First things first—you must have Liability Coverage. If you drive without it, you could be fined and even have your licence suspended. And if you damage someone’s property or cause an injury or fatality, you could face some big legal bills, especially if you’re driving in the United States.
There are also 2 other standard coverages to protect your vehicle: Collision or Upset and Comprehensive.
On top of the standard coverage, you can choose options to suit your needs and the type of car you drive.
Here are a few questions to help you choose the insurance coverage that’s right for you.
Is your car leased or financed?
You’ll usually be required by the leasing or financing company to add these coverages to your insurance policy:
- Collision or Upset: this covers your car if it rolls over or hits a person, an animal or an object, including another vehicle. If you don’t have this coverage and you’re at-fault in an accident, the damage to your vehicle won’t be covered.
- Comprehensive: this covers your car if it’s stolen, vandalized, damaged by fire or if the windows are broken or cracked.
How old is your car?
If you drive a newer car, you might want to add 5-Year New Vehicle Protection:
- If your car is stolen or declared a total loss in an accident, you’ll get a new vehicle with the same features, equipment and accessories.
- If your car needs repairs after an accident, any parts that can’t be repaired will be replaced with new parts.
In your insurance policy, this coverage is called Endorsement 43 (A and E).
If your car is more than 10 years old, you might decide not to buy Collision or Upset and Comprehensive coverage. Maybe the value of your car isn’t much more than the insurance premium for these options. Just bear in mind that if an accident happens, you’ll have to pay for any damage yourself.
On the other hand, if your car is less than 10 years old, it’s probably worth paying the extra for Collision or Upset and Comprehensive coverage because repairs can be costly on a newer vehicle. You could also increase your deductible from $250 to $500 or more. If you’re prepared to accept a higher deductible in the event of a claim, you can reduce your insurance premium.
Do you often borrow or rent vehicles?
You might want to add Liability for Damage to Non-Owned Automobiles. This protects you if you damage a car or a trailer that you’ve rented or borrowed anywhere in Canada or the U.S. Depending on the type of vehicle you rent for personal use, this coverage can often save you the extra fee for the rental agency’s insurance.
How would you get around if your car was badly damaged?
Transportation Replacement coverage pays for the cost of a car rental, taxi or public transit, while your car is being repaired for damage covered by your policy.
What do you keep in your car?
It might surprise you to know that car insurance only covers the things that are permanently attached to your vehicle, like your car stereo.
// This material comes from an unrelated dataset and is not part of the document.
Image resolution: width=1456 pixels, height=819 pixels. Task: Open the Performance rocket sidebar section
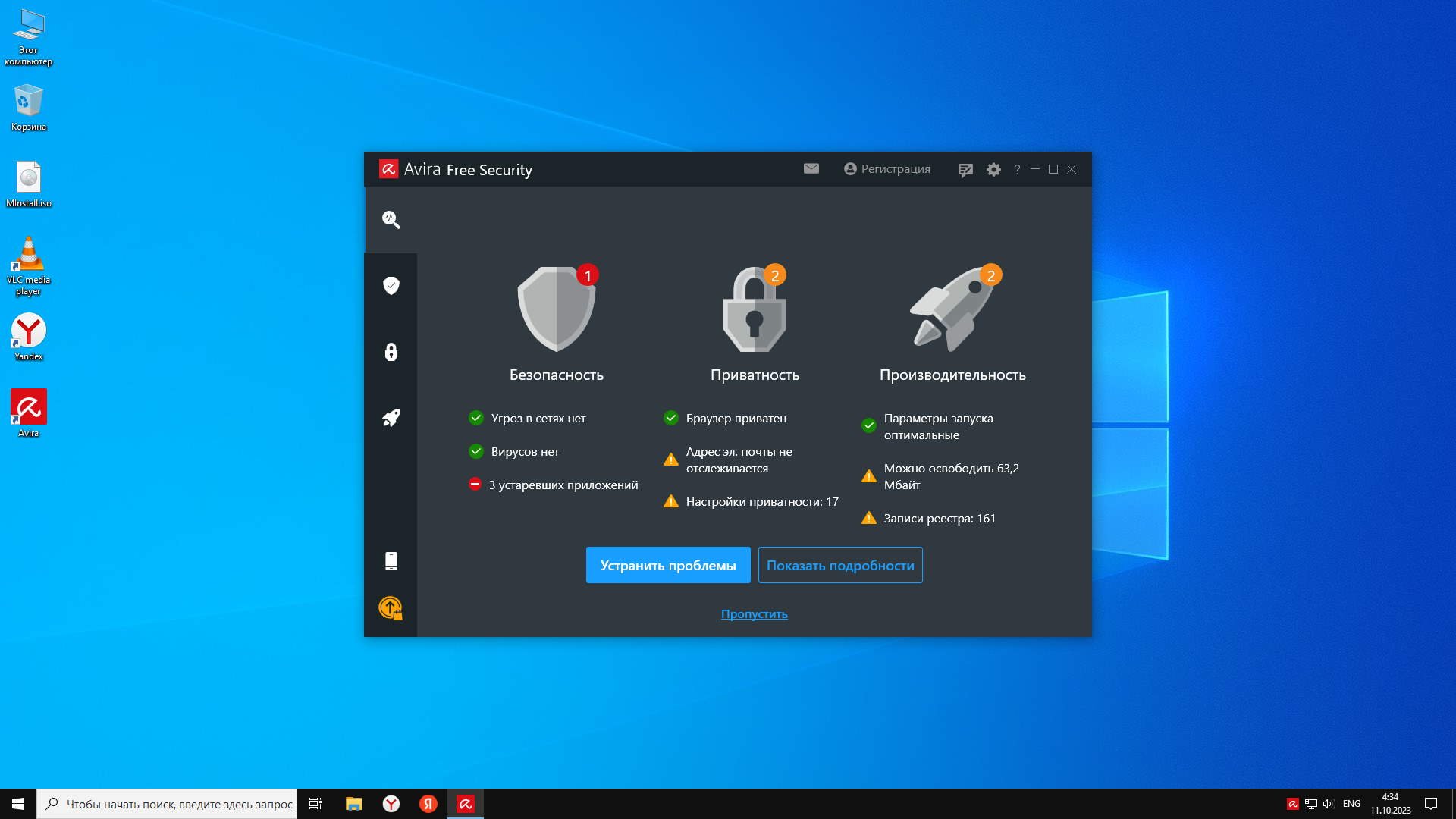pos(391,418)
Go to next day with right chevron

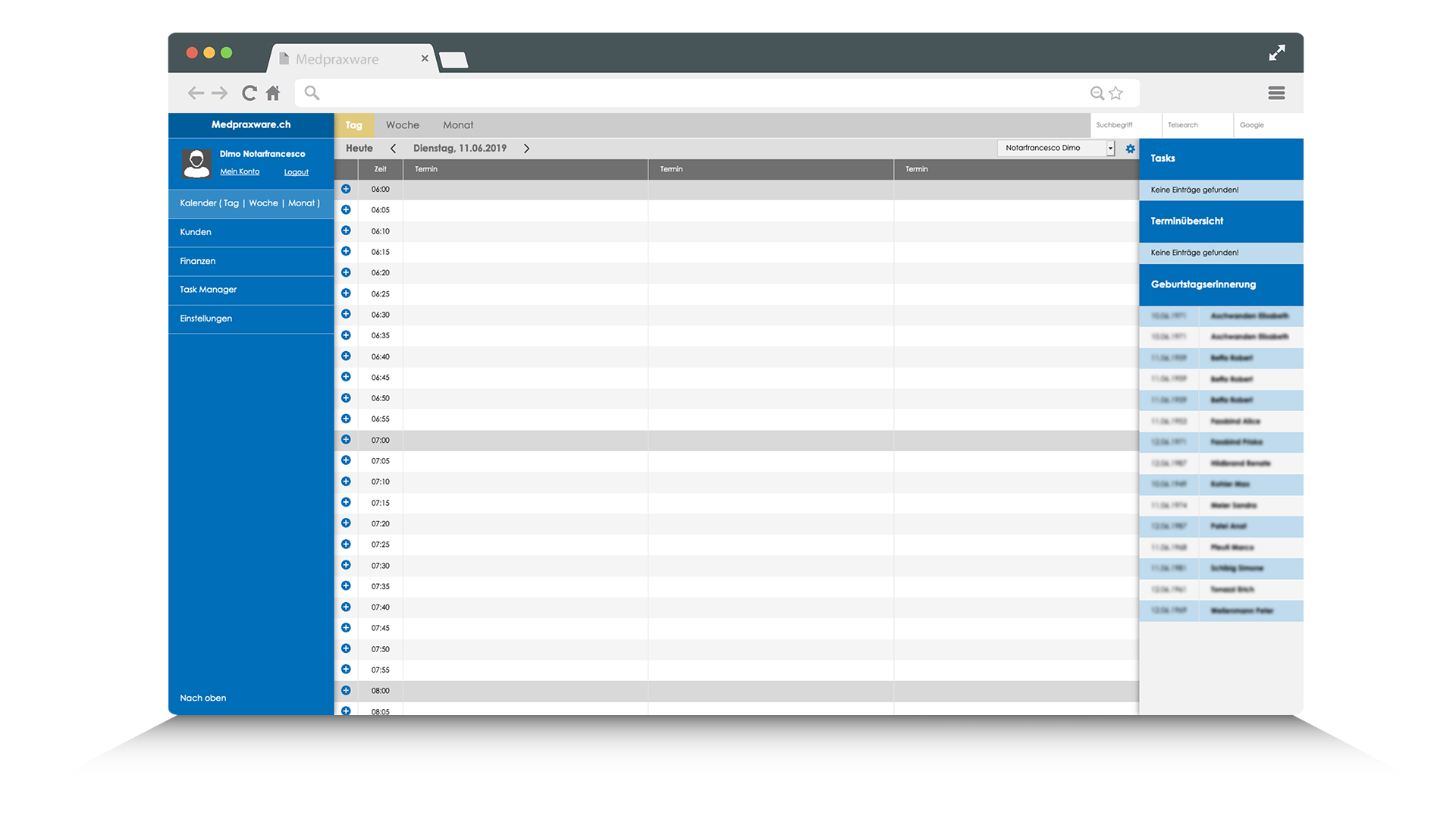coord(526,148)
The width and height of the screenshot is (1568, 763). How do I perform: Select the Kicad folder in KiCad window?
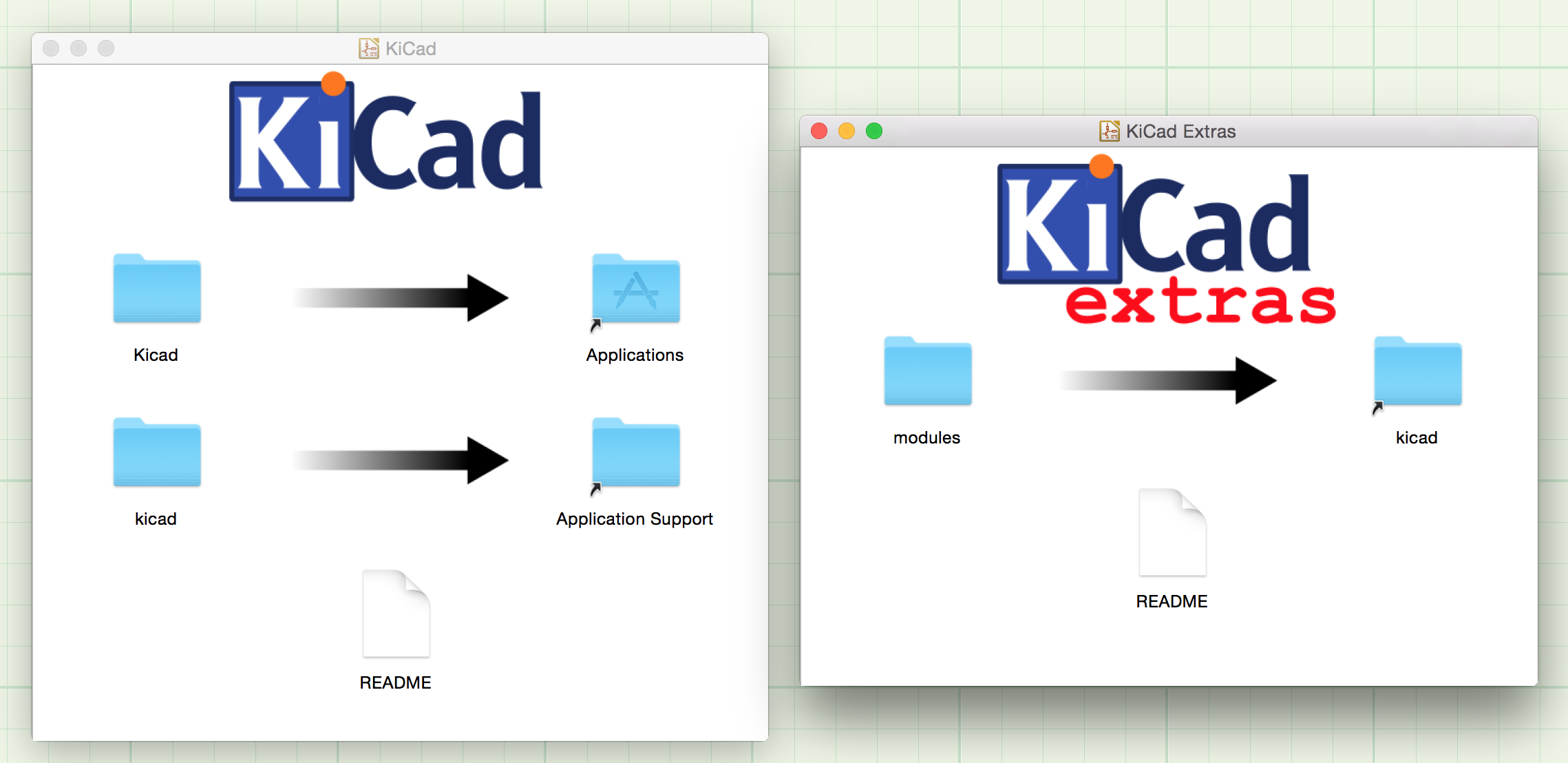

Anything else you leave in the car, like your GPS, laptop, sports equipment or mobile phone, are covered by your home insurance policy. So if you don’t have home insurance, anything that’s not part of your vehicle won’t be covered if it’s stolen.
Ask for a quote to get an idea of the coverage you want and how much it costs. Then try adding and removing optional coverage and changing your deductibles to see how it affects the premium. Just make sure your quote includes all the coverage you need.
When you’re shopping for insurance, keep a note of the insurance coverage that’s included in each quote. It’s the only way to really compare quotes from different insurers.